Исходный текст:
%%
Любой народ, даже самый малочисленный, имеет право быть услышанным, понятым. История каждого народа поучительна и не должна пропасть в темных лабиринтах веков. Мне кажется, именно эта мысль не давала покоя Семену Курилову.

В своем первом романе он описывал людей девятнад­цатого века. Но по сути юкагиры еще существовали тогда в первобытном обществе. Все это есть в его книге. Вечная

забота о том, чтобы не умереть с голоду; суеверия, кажу­щиеся веками проверенной истиной; ярмарки, на которых купцы обманывают опытных охотников, словно малых детей. Этот обман возможен не потому, что одни умны, а другие наивны. Просто одновременно существуют разные миры; в одном иголка стоит копейки, в другом — это огромная ценность. Особая же прелесть, бесспорная убеди­тельность книг Курилова в том, что он сумел реконструи­ровать медленно текущее время, которое в романе «Новые люди» резко меняет свой ритм. При этом прозаик не перенес свое сегодняшнее знание во вчерашний опыт народа.
%%
Исходные данные:
%%
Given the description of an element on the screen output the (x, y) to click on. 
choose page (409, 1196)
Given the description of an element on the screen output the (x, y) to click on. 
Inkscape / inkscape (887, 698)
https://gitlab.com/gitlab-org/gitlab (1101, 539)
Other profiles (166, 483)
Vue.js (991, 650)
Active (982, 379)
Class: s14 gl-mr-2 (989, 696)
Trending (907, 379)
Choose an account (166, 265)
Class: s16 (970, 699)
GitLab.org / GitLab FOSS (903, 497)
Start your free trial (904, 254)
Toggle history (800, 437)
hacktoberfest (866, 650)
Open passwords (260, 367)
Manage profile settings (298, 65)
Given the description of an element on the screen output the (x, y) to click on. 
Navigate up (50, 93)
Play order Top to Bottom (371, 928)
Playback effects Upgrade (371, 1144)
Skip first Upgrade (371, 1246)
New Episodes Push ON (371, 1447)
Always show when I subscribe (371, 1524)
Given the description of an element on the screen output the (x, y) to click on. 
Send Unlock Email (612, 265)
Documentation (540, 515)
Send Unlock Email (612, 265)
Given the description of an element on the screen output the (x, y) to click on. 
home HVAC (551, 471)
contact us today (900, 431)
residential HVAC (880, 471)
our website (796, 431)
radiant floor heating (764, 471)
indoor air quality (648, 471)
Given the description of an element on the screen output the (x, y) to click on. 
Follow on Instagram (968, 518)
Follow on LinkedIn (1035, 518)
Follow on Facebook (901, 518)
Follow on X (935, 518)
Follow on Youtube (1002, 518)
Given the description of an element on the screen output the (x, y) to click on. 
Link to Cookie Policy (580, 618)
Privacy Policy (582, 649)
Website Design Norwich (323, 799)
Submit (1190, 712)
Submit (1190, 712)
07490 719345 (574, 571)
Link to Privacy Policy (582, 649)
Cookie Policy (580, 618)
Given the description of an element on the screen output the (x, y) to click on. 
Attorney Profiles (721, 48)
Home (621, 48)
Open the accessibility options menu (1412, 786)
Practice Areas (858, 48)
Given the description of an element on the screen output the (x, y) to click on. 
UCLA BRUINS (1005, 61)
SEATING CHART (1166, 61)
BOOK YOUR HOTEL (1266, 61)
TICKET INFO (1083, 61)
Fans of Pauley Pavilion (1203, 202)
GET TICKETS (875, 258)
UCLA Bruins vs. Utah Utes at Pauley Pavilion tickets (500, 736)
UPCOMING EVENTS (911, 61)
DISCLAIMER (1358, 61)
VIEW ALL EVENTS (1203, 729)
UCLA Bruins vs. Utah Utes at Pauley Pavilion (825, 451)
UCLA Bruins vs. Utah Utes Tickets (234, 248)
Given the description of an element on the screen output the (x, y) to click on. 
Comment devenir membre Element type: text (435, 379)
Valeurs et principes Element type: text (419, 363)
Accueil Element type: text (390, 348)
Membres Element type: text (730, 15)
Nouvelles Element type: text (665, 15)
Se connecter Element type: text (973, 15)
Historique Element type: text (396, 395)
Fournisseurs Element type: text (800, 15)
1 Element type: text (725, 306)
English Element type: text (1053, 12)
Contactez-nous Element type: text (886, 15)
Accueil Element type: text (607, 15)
%%
Задание A: Перепишите целиком и без изменений текст о прозе Семена Курилова.
Задание B: Воспроизведите слово в слово строки записей от самой первой до строки с «Link to Privacy Policy (582, 649)» включительно.
Текст и записи между собой никак не связаны.

Полный ответ A:
Любой народ, даже самый малочисленный, имеет право быть услышанным, понятым. История каждого народа поучительна и не должна пропасть в темных лабиринтах веков. Мне кажется, именно эта мысль не давала покоя Семену Курилову.

В своем первом романе он описывал людей девятнад­цатого века. Но по сути юкагиры еще существовали тогда в первобытном обществе. Все это есть в его книге. Вечная

забота о том, чтобы не умереть с голоду; суеверия, кажу­щиеся веками проверенной истиной; ярмарки, на которых купцы обманывают опытных охотников, словно малых детей. Этот обман возможен не потому, что одни умны, а другие наивны. Просто одновременно существуют разные миры; в одном иголка стоит копейки, в другом — это огромная ценность. Особая же прелесть, бесспорная убеди­тельность книг Курилова в том, что он сумел реконструи­ровать медленно текущее время, которое в романе «Новые люди» резко меняет свой ритм. При этом прозаик не перенес свое сегодняшнее знание во вчерашний опыт народа.

Полный ответ B:
Given the description of an element on the screen output the (x, y) to click on. 
choose page (409, 1196)
Given the description of an element on the screen output the (x, y) to click on. 
Inkscape / inkscape (887, 698)
https://gitlab.com/gitlab-org/gitlab (1101, 539)
Other profiles (166, 483)
Vue.js (991, 650)
Active (982, 379)
Class: s14 gl-mr-2 (989, 696)
Trending (907, 379)
Choose an account (166, 265)
Class: s16 (970, 699)
GitLab.org / GitLab FOSS (903, 497)
Start your free trial (904, 254)
Toggle history (800, 437)
hacktoberfest (866, 650)
Open passwords (260, 367)
Manage profile settings (298, 65)
Given the description of an element on the screen output the (x, y) to click on. 
Navigate up (50, 93)
Play order Top to Bottom (371, 928)
Playback effects Upgrade (371, 1144)
Skip first Upgrade (371, 1246)
New Episodes Push ON (371, 1447)
Always show when I subscribe (371, 1524)
Given the description of an element on the screen output the (x, y) to click on. 
Send Unlock Email (612, 265)
Documentation (540, 515)
Send Unlock Email (612, 265)
Given the description of an element on the screen output the (x, y) to click on. 
home HVAC (551, 471)
contact us today (900, 431)
residential HVAC (880, 471)
our website (796, 431)
radiant floor heating (764, 471)
indoor air quality (648, 471)
Given the description of an element on the screen output the (x, y) to click on. 
Follow on Instagram (968, 518)
Follow on LinkedIn (1035, 518)
Follow on Facebook (901, 518)
Follow on X (935, 518)
Follow on Youtube (1002, 518)
Given the description of an element on the screen output the (x, y) to click on. 
Link to Cookie Policy (580, 618)
Privacy Policy (582, 649)
Website Design Norwich (323, 799)
Submit (1190, 712)
Submit (1190, 712)
07490 719345 (574, 571)
Link to Privacy Policy (582, 649)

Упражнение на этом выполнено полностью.